Officieel was het niet zoals Almere en Purmerend een groeikern, maar in de praktijk groeide Uithoorn net zo onstuimig: vanaf 1950 vervijfvoudigde de bevolking. Lang waren het vooral Amsterdammers die hiernaartoe verhuisden, de laatste jaren is Uithoorn in trek bij expats. Zij waarderen de vriendelijke ingetogenheid, die ze zeker niet overal in Groot-Amsterdam aantreffen.
Station Lelylaan is volgens de Indiase voorzitter van de cricketclub de grens bij de zoektocht naar een woning, alles ten noorden daarvan komt niet in aanmerking. De Bijlmer kan bijvoorbeeld wel, maar Sloterdijk niet. Almere is prima, Purmerend in geen geval. Waarom? ‘Het gaat om een internationale sfeer. Er hoeven niet per se Indiërs te wonen, maar wel voldoende expats en internationaal georiënteerde Nederlanders.’

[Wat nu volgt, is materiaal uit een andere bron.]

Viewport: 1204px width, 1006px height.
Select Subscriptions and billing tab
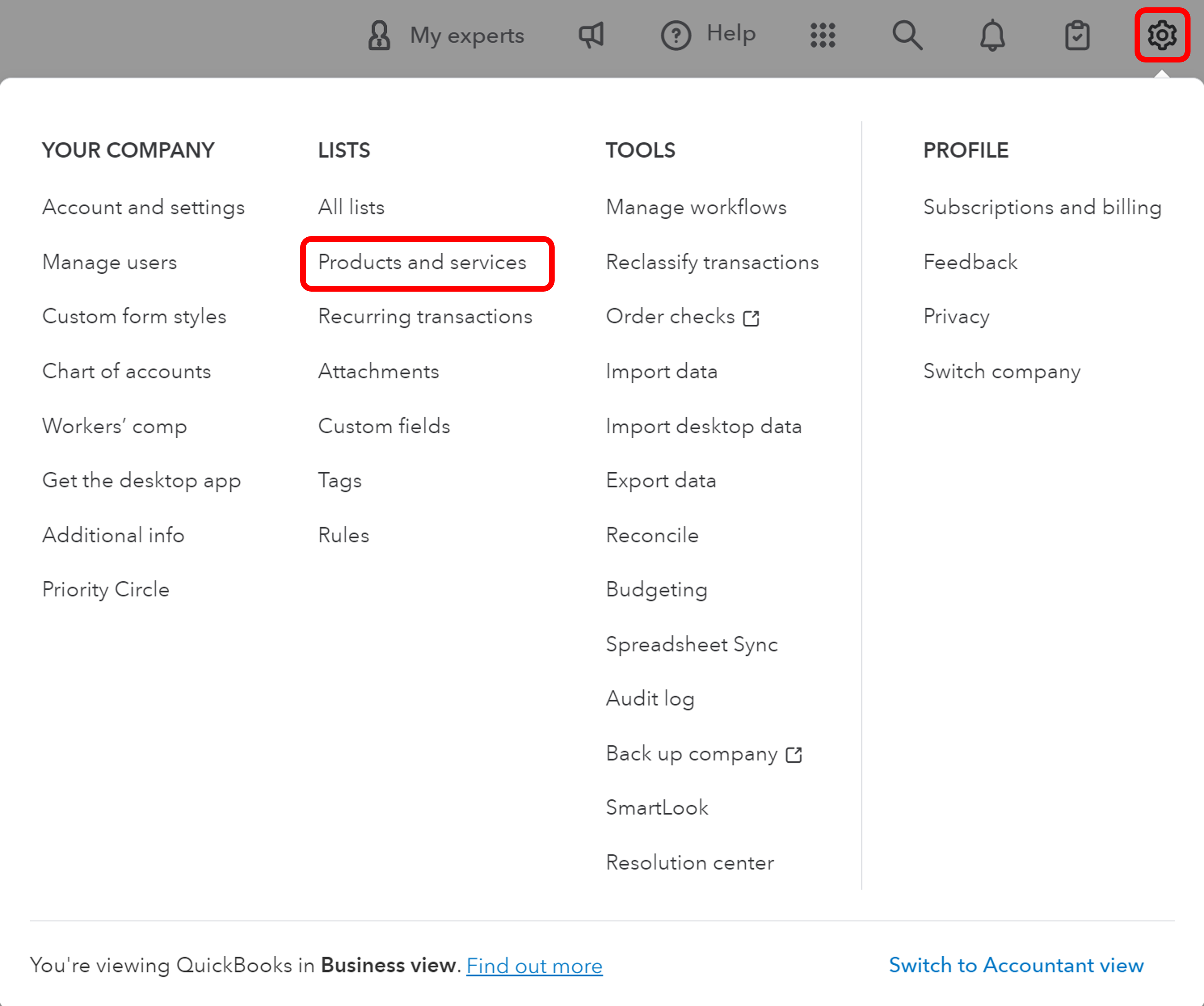(1041, 207)
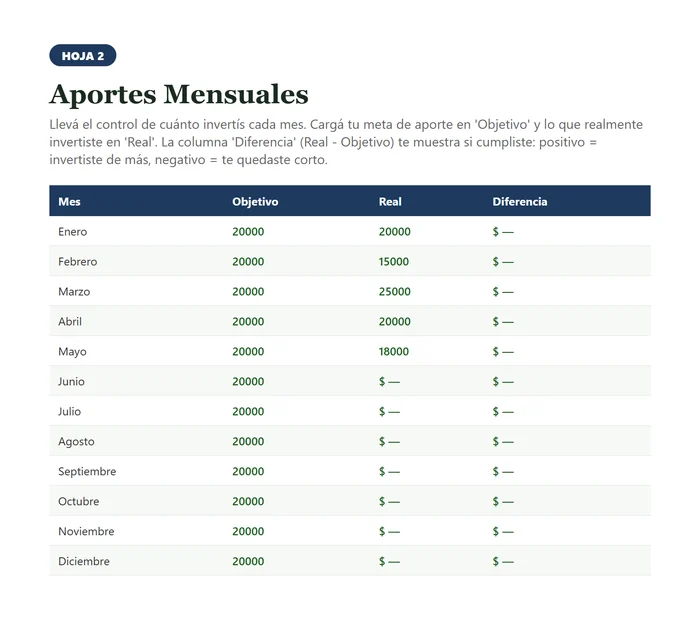Select Mayo Real value 18000

click(394, 351)
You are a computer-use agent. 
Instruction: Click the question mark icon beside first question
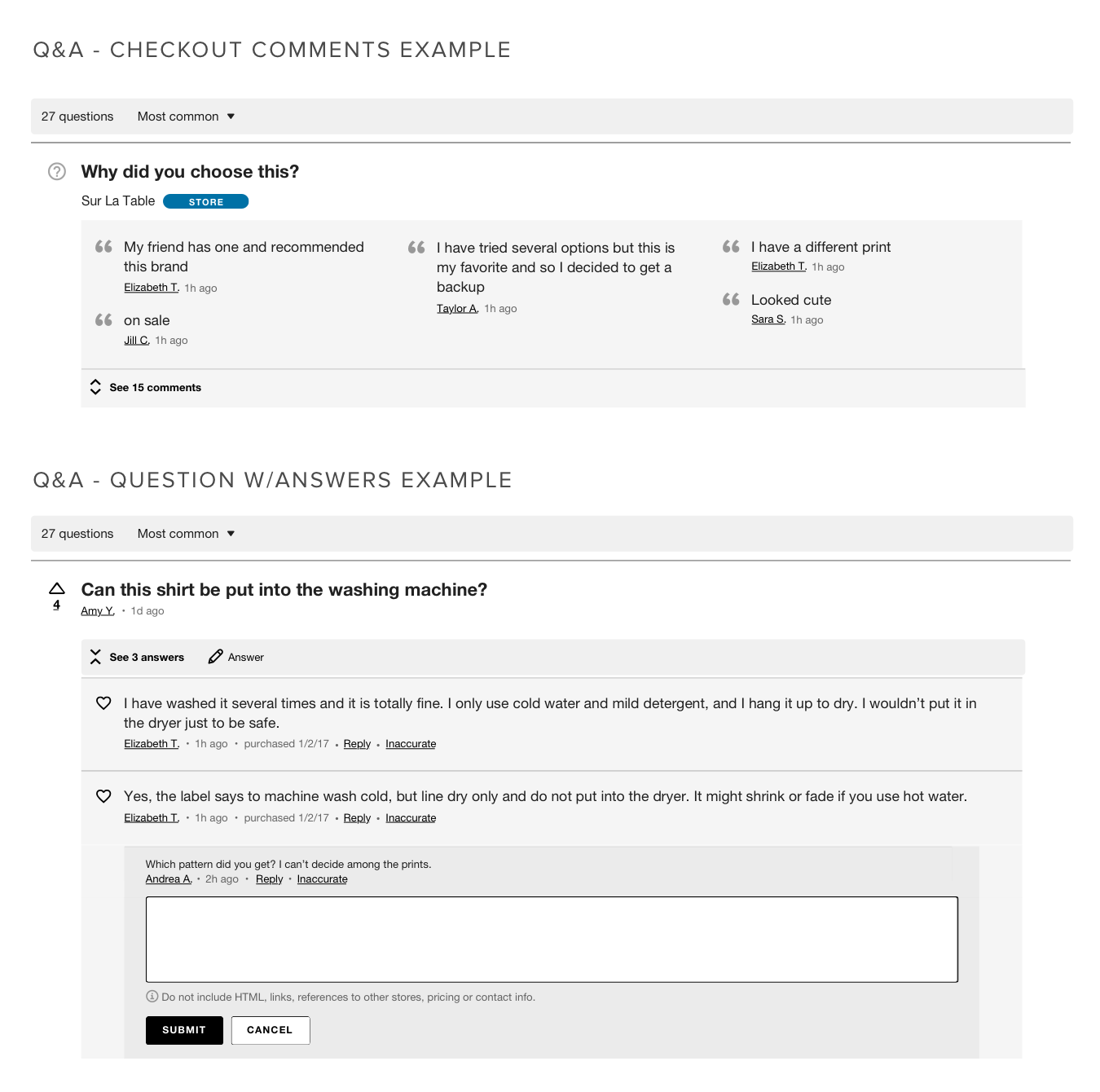coord(57,172)
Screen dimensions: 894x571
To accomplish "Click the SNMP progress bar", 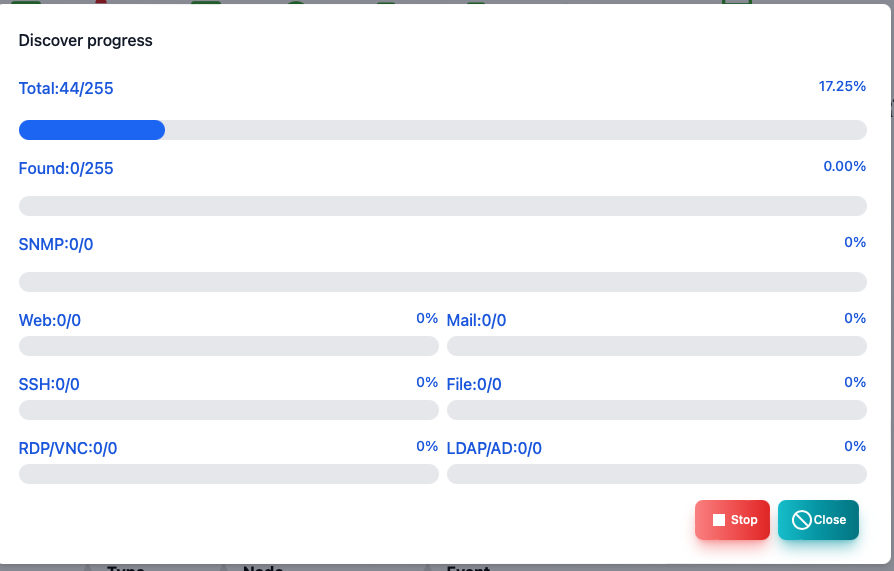I will coord(442,282).
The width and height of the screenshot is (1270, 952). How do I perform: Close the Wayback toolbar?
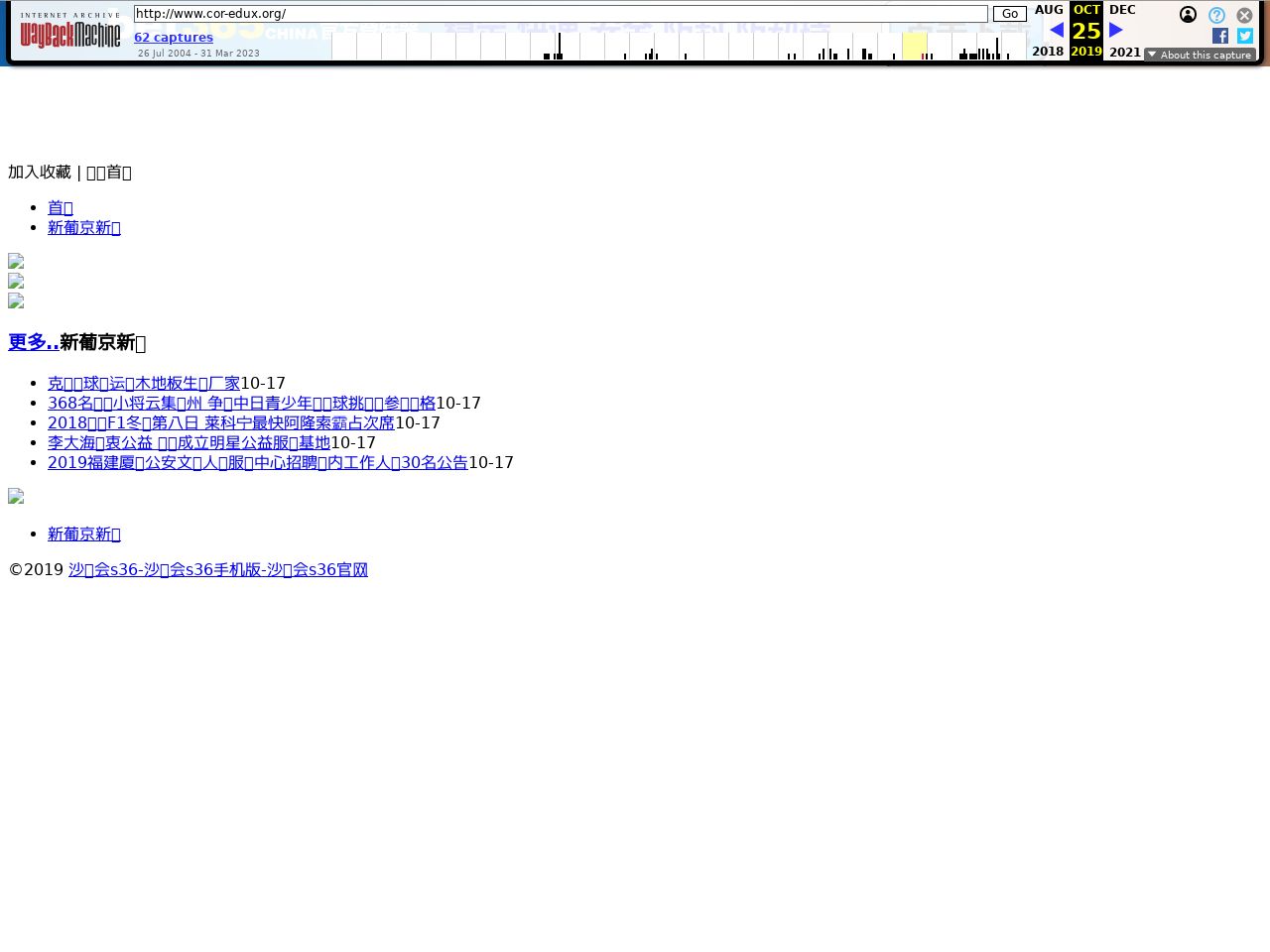click(x=1244, y=16)
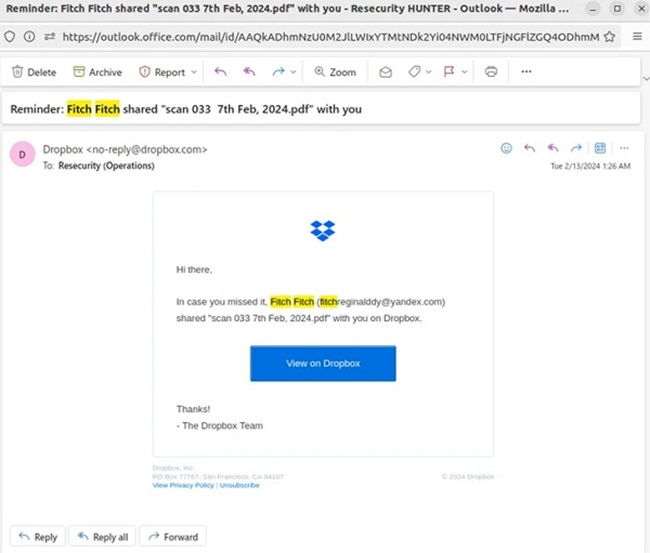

Een voorbeeld van niet-thuisvoelen – in de betekenis van het ontbreken van een thuisgevoel, niet in de zin van de vijandigheid die Duyvendak vreest – trof verkenner Nordin Lasfar, journalist en documentairemaker, in Almere Poort. Verontrust noteert hij hoe een bewoonster langs haar neus weg zegt: ‘De meeste bewoners zien Poort niet als een eindbestemming.’
Uitgerekend hier, in de ‘grootste zelfbouwwijk van Nederland’, gebruiken mensen hun woning vooral als springplank om naar elders te verhuizen: ‘Al die persoonlijke keukens, tuinen en woonkamers zijn gesloopt en vervangen door andere keukens, tuinen en woonkamers, die weer aan nieuwe persoonlijke wensen voldoen. Of opgesplitst in compacte woonunits voor de verhuur.’ Lasfar constateert dat veel Poorters hun woning gebruiken als een geldmachine die hun gebrek aan baanzekerheid en pensioen moet compenseren.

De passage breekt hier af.